The Palace Hotel Tokyo – Konnichiwow
This is a suite that oozes space, sophistication, soul and style, and (while it doesn’t begin with ‘s’) it’s pretty comfortable too. This is a suite of epic proportions that can only be described as Palace Hotel Tokyo’s crowning achievement to date.
The Views Are Good Here
A stay in the Palace Suite will allow you to live a day in the life of the emperor/empress that you’ve always known you are. Like all of Palace Hotel Tokyo’s suites, a stay here comes with a complementary view of the surrounding areas of Marunouchi, with the Palace Suite benefiting from sweeping views across the Imperial Palace Gardens and Wadakura Fountain. Upon arrival you’ll be escorted to the 19th floor where those staying in one of the signature suites (that’s you – yay!) can enjoy a private check‐in. Being helped with your luggage before being greeted by the concierge at check‐in is a nice touch.
The Roomiest of Rooms
Now let’s get down to the room itself. Having visited Tokyo on several occasions, I’ve always been disappointed with the size of the rooms. I can remember nights spent in beds with my toes hanging loosely out the bottom of a double bed that feels more like a single. The Palace Hotel Tokyo puts this qualm to bed (pardon the pun) as the rooms are spacious by both Asian and Western standards. In fact, at 210m² the Palace Suite is the biggest of its kind in Tokyo. And if that isn’t enough space for you, you can extend this already generously sized room by reserving the connecting Club Deluxe King room to create a two‐bedroom home away from home. The Palace Suite delivers a living room, dining room, bedroom, vanity area, dressing room and bathroom embellished with fine marble to make this the suite of kings. Evenings were made for moments like the ones you’ll spend here, as the window‐side tub allows you to take in the views of Tokyo’s sensational skyline from the comfort of your room.

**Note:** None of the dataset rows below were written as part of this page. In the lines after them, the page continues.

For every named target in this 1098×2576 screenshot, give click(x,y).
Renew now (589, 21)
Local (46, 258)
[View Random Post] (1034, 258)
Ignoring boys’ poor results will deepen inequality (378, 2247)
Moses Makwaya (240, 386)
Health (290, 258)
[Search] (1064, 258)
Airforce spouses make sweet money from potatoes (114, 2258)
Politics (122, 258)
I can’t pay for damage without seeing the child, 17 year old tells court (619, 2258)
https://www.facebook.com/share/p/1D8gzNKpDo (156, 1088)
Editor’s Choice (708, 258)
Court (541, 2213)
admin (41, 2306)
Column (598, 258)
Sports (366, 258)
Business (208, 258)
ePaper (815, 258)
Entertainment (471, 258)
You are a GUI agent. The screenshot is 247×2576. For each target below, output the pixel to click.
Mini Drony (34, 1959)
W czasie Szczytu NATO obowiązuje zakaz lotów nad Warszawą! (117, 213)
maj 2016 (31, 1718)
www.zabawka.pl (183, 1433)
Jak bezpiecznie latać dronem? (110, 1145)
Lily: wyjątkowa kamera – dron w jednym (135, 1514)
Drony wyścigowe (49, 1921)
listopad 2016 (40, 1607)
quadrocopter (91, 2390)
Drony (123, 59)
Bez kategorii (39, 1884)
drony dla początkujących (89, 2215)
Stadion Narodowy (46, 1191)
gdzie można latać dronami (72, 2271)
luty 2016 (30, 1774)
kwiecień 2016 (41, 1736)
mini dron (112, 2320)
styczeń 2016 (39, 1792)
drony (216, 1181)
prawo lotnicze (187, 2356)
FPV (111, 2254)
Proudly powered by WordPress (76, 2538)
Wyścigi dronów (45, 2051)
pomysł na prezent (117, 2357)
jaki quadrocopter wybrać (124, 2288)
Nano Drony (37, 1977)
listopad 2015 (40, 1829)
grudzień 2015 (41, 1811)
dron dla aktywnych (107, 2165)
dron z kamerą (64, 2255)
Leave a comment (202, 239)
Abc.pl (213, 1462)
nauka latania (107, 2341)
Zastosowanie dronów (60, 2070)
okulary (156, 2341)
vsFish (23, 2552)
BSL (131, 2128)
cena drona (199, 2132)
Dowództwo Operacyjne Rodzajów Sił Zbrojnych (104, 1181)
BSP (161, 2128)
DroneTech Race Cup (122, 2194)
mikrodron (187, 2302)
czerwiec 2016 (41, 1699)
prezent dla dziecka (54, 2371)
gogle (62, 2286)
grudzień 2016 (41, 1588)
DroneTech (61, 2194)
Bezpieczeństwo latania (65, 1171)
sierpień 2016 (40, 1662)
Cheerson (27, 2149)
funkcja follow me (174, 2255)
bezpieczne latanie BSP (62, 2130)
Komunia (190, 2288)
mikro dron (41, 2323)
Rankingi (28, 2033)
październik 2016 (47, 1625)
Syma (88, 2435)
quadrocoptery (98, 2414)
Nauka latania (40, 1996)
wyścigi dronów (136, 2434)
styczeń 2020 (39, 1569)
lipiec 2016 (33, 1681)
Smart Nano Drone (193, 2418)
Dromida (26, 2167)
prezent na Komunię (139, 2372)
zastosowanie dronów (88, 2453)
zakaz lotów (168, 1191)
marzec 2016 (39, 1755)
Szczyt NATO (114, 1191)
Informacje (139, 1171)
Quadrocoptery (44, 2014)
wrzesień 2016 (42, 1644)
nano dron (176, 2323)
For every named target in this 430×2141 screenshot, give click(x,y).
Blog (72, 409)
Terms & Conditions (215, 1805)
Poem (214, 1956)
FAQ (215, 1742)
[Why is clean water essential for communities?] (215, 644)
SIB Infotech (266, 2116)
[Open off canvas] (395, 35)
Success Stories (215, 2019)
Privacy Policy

This chic residence does a good job of remaining contemporary throughout, showing no signs of neglecting its Japanese heritage, it instead serves to embrace it. The décor is sleek and suave. The colours throughout are gentle and earthy, with splashes of orange and gold in all the right places. The stylish furnishings go from texture to texture effortlessly, creating an understated feel of luxury all over. In‐room amenities include a Nespresso machine, three LCD TVs, complimentary Wi‐Fi access, a Blu‐ray player and a whole host of multi‐language channels. This suite wants for nothing.
There are oh so many benefits
One of the massive benefits of opting for the Palace Suite is the complimentary access to the cosy confines of the Club Lounge. Any executive lounges you’ve visited in the past will look like child’s play compared to this, as this is what can only be described as the icing on the cake to an already all‐round refined experience. Prepare to be serenaded and soothed to the bones by the lounge’s pianist as you sip on zesty cocktails and enjoy generous servings of exquisite canapés. Afternoon tea here is an absolute must and is best enjoyed outside on the terrace. On a clear day, the terrace affords stunning views of the famed Mount Fuji. The waiter service here is the friendliest and the sincerest in Tokyo that I’ve come across and the staff will go out of their way to make you feel like a superstar. Another plus point for the Palace Suite is the free parking that comes with it. Free parking in a major city like this is so unheard of that even if you plan on walking everywhere it’s almost worth renting a car!
This has to be the best hotel I’ve stayed at in Tokyo. Not only does the suite itself take some beating, but the Club benefits are too good to pass up. The location is also a selling point of the hotel as asides from the fact that it neighbours the Imperial Palace Gardens, it also lies adjacent to the boundless transport hub that is Tokyo Station. The world is your oyster here and this luxury hotel in Tokyo is the gateway to the city that lies on your doorstep.
But who cares? In a suite this chic, you’ll never want to leave.